This is case study for Principle V4: Innovation and improvement
In 2021, OSR published its review on Reproducible Analytical Pipelines: Overcoming barriers to adoption. The Reproducible Analytical Pipeline, also referred to as RAP, is a set of principles and good practices for data analysis and presentation.
RAP was developed by statistics producers in the Department for Culture, Media and Sport and the Government Digital Service in 2017 as a solution to overcome several problems: in particular, time-consuming and error-prone manual processes, and an overreliance on spreadsheets and proprietary software for data storage, analysis and presentation. RAP combines modern statistical tools with software development good practice to carry out all the steps of statistical production, from input data to the final output, in a high quality, sustainable and transparent way.
A minimum standard of RAP was developed by the Best Practice and Impact Team (now the Analysis Standards and Pipelines (ASAP) team) which are:
- Peer review to ensure the process is reproducible and identify improvements
- No or minimal manual interference, for example copy-paste, point-click or drag-drop steps – instead the process should be carried out using computer code which can be inspected by others
- Open-source programming languages, such as R or Python, for coding so that processes do not rely on proprietary software licenses and can be reproduced by statistics producers and users
- Version control software, such as Git, to guarantee an audit trail of changes made to code
- Publication of code, whenever possible, on code hosting platforms such as GitHub to improve transparency
- Well-commented code and embedded documentation to ensure the process can be understood and used by others
- Embedding of existing quality assurance practices in code, following guidance set by organisations and the GSS
These fundamental principles that form the basis for the minimum standard can be further enhanced – for example by writing code in modular functions that allow for reuse, or introducing unit tests to ensure that code works as expected. It is also important to note that adopting RAP principles is not necessarily about incorporating all of the above – implementing just some of these principles will generate valuable improvements.
RAP benefits – enabling innovation and improvement in official statistics – the ONS Centre for Crime and Justice (CCJ)
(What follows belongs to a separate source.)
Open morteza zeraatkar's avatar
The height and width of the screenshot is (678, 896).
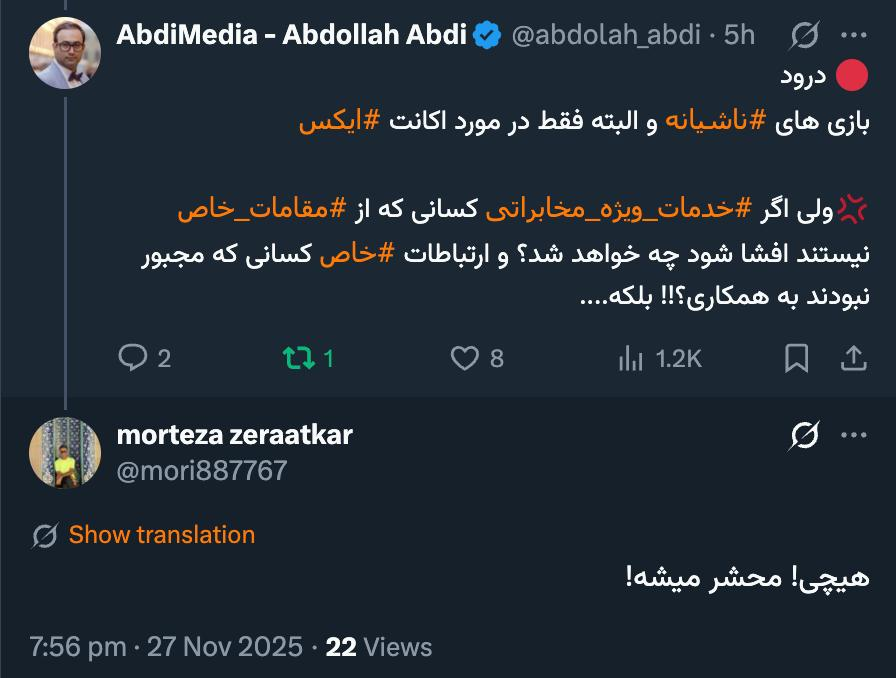tap(65, 453)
The Nature of Crime data tables produced by the Centre for Crime and Justice (CCJ) at ONS previously relied heavily on Excel and SPSS. To reduce manual effort, save time and improve reproducibility, the CCJ replaced the existing process with R and python code and introduced Git for version control.
Implementing RAP principles resulted in a significant reduction in the time taken to produce the statistics: what was originally three weeks’ worth of work for thirteen analysts was reduced to under an hours’ work for one. The CCJ were also able to create new analysis more quickly (as an example, it took an hour to add nine new tables to the python pipeline).
With the time saved, the CCJ focused on providing more value for users – publishing historic time series, adding more measures and granularity to the tables, and developing its survey processes to provide new crime estimates about COVID-19. The team adapted the code for this project in order to automate the production of other statistics, such as those on violent crime. Overall, implementing RAP allowed the CCJ to continue to meet its existing output commitments whilst freeing up resources to focus on meeting user needs.
The code for the crime tables is available on GitHub and the team has blogged about its RAP transformation.
Planning how to implement RAP principles – Statistics producers should be empowered to develop RAPs themselves
The process to achieve the above results involved demonstrating the efficiency and quality improvements to senior leaders at the CCJ who then established a team to deliver further RAP developments. With agreement from their line managers, the members of staff who were interested dedicated two days a week to this team. Support from the Deputy Director and other senior leaders was essential in protecting this time commitment and prioritising development work among competing priorities. This level of senior support also meant that analysts felt more able to get involved in the project in the first place.
To support the development work, the Good Practice Team (GPT), now ASAP provided mentoring and training. This helped to embed RAP knowledge and skills within CCJ. Despite some initial apprehension about implementing RAP, the team members became confident in the new skills they developed and felt proud of their work and have now gone on to create and share their own crime_analysis package. The CCJ applied this approach to offering mentoring internally without the support of GPT and continued to focus on skills development across the division. To illustrate this, CCJ are now using a pair-programming technique to quality assure code and have created a bespoke RAP learning pathway specific to the data and table production processes for the team.
This example shows how producers can enable innovation and improvement in official statistics when they are empowered to develop RAP in their areas. With commitment and support from senior managers to implement RAP principles, the team have been able to continue to meet its existing output commitments, while using its newly freed up resources to focus on meeting new user needs.